The boundary-breaking project Collapsing Scenery kicked off their February residency, “Rebuilding Babylon," last Wednesday with psychedelic immersive art installations, a noisy live musical performance, and a disquieting reading by Genesis Breyer P-Orridge.
Like the residency, the event was hosted in the basement gallery space of the D’Agostino & Fiore Gallery on the Lower East Side. Contrasting the traditional Picasso show upstairs, Collapsing Scenery created a psychedelic dancefloor filled with synthesized video projections and layers of colorful plexiglass, set to the tune of experimental electronic music.
Collapsing Scenery began five years ago, when artist Don Devore and partner Mickey Madden decided they wanted to just do what they wanted to do, Devore tells The Creators Project. It began with a series of video installations that evolved into a traveling residency series, this month landing back in New York. “We wanted to have this totally mixed bag of the expressions we get into on a daily basis, without being like, ‘strictly acrylic paintings,' or 'strictly beat-oriented music,'" Devore explains.

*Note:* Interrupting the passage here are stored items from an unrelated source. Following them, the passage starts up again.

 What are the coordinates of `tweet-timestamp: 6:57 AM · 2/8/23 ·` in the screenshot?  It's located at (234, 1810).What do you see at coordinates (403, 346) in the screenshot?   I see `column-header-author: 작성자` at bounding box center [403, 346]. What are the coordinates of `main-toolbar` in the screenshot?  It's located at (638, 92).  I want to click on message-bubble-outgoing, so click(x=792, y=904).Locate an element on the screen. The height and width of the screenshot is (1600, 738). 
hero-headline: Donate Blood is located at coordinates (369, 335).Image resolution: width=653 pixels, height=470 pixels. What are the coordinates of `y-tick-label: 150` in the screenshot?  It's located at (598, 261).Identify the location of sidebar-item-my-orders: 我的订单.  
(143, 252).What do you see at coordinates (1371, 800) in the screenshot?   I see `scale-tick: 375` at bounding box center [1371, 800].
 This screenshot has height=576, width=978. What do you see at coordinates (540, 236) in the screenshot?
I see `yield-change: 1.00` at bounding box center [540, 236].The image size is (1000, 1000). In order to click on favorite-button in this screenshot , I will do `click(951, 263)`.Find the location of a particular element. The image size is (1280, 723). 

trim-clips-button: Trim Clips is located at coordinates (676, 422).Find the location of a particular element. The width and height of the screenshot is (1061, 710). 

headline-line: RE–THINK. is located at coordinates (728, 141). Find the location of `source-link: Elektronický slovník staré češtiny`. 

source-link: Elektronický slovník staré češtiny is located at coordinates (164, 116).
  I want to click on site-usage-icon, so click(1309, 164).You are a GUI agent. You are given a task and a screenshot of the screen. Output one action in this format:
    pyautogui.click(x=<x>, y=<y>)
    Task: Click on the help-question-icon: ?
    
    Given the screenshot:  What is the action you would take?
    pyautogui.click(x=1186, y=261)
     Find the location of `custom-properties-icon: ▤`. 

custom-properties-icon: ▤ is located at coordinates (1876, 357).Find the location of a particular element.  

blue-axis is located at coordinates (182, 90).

Providing a platform for performers that the duo personally believe in is also paramount. That night, Devore, Michael Beharie, and Sam Hillmer inaugurated the residency with an experimental noise set, before the legendary Breyer P-Orridge took the stage to recite a gritty, existential poem with the refrain “Humanity is a virus,” set to ominous drone music by Ryan Martin of Dais Records.
A video posted by Collapsing Scenery (@collapsingscenery) on Feb 4, 2016 at 5:35am PST
In the coming month, the space will host a different musical performance each week. Among them are Collapsing Scenery, (also a band in addition to the art project); Marshall Allen, the 91-year-old director of the Sun Ra Arkestra; and more. There will also be a rare book show with original zines for sale; but no word yet on the exact schedule of performances and events.